Expert discusses importance of passing federal birth control protections
After fall of Roe, one Supreme Court justice suggested overturning seminal birth control decisions
(Photo courtesy of Power to Decide’s Facebook page)
Reproductive rights were once again political football at the federal level as Republicans sank an effort to codify constitutional protections for contraception.
Thirty-eight Republican senators blocked the Right to Contraception Act. Lawmakers introduced the legislation in 2022 after worries spread that the Supreme Court would possibly overturn Griswold v. Connecticut, a seminal 1965 decision guaranteeing birth control access to married couples. That right later was extended in its 1972 decision, Eisenstadt v. Baird.
But all that has been under legal scrutiny in recent years. In his concurring opinion on the Dobbs decision that overturned Roe, Justice Clarence Thomas called for overturning all the precedents that protected contraceptives.

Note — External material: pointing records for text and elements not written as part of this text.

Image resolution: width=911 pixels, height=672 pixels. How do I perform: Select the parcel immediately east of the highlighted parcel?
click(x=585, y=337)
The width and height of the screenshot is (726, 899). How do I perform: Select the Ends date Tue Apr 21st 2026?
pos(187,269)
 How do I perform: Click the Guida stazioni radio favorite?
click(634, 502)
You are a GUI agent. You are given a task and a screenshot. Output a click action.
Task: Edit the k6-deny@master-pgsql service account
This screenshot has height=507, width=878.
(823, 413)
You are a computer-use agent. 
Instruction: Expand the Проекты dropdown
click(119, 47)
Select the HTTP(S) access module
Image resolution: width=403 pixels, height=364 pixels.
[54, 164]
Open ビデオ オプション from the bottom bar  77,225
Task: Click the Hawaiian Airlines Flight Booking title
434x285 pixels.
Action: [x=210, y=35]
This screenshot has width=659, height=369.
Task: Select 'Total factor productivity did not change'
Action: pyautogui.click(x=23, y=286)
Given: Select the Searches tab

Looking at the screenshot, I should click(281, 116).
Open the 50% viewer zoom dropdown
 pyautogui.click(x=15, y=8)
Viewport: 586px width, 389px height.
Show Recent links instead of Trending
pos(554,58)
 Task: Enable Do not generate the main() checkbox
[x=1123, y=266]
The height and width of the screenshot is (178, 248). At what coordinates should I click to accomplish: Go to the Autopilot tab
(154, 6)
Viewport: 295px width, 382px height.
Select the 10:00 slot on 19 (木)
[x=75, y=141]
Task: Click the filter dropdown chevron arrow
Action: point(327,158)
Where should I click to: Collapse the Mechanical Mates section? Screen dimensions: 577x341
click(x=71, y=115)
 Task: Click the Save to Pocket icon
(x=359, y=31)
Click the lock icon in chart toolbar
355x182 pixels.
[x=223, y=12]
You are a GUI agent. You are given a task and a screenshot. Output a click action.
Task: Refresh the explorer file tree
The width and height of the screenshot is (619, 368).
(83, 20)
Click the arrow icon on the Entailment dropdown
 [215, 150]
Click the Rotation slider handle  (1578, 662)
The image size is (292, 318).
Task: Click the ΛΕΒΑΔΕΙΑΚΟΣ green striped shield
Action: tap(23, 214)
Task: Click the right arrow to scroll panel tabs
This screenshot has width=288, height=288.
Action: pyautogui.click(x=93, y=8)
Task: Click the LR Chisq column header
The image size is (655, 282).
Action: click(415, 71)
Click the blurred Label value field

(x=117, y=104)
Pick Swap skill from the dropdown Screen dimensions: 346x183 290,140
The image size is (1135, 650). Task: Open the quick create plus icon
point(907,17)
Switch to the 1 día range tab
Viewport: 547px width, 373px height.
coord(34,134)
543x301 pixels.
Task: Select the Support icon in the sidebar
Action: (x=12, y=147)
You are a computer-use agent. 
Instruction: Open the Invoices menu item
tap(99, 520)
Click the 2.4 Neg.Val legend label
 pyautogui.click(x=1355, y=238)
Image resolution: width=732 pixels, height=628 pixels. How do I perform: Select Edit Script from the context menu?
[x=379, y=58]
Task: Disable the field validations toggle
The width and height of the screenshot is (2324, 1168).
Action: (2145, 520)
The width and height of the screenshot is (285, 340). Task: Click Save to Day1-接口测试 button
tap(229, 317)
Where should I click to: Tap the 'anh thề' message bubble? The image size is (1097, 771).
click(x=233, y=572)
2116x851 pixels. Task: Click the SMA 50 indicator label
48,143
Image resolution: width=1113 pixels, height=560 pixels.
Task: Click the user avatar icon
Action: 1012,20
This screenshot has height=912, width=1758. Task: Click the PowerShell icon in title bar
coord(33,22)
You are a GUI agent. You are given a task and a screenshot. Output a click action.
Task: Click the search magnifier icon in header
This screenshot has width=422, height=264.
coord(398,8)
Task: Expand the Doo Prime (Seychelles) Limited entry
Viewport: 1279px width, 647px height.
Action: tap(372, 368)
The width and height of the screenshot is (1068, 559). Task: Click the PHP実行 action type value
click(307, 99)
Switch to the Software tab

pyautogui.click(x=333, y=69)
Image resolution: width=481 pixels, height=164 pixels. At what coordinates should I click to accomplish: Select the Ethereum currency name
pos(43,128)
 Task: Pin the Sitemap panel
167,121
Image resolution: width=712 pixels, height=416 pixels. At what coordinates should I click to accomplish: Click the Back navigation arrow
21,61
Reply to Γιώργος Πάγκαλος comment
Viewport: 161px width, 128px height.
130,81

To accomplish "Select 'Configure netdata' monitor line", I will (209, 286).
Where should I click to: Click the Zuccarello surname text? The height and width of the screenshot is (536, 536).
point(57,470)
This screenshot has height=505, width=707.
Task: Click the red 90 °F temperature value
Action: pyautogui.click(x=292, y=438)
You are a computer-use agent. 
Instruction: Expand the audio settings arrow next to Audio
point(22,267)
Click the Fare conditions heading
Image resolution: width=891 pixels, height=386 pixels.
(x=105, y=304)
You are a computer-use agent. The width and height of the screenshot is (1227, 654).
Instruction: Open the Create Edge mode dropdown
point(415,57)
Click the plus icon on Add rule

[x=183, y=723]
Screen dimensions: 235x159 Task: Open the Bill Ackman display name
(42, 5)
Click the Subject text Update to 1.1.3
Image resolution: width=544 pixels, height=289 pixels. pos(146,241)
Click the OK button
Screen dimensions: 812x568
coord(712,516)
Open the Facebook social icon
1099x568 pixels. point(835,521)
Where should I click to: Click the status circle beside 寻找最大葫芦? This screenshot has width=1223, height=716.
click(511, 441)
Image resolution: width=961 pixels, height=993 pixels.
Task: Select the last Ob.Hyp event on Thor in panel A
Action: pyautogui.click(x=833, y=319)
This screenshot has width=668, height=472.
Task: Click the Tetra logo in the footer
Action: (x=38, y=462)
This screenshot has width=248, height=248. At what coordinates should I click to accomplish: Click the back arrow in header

Rachel Fey is vice president of Policy & Strategic Partnerships at Power to Decide, an organization dedicated to expanding birth control and reproductive rights nationwide. She characterized the Republicans' debate on the recent bill as “outright lies.”
“I couldn't begin to tell you what's in their minds or why they chose to do that,” Fey said.
Republicans contended that it provided funding for Planned Parenthood, which Fey disputed.
“It is simply affirming a right,” Fey said. “So I don't know why they oppose something as simple as a right to contraception act. But their reasoning, or the things brought to the floor and their comments, were largely false.”
Though funding wasn’t part of this effort, Fey wants federal lawmakers to increase it through its Title X Family Planning program. It’s essential to make sure that poor women can access reproductive care to the same extent as wealthier ones.
“A right is only the first step, and right now, we live in a country where there is deeply inequitable access to contraception, to abortion, to pretty much every aspect of reproductive health care,” Fey said. “And that is due to systemic racism that our nation has a history of and that pervades reproductive health care to this day.”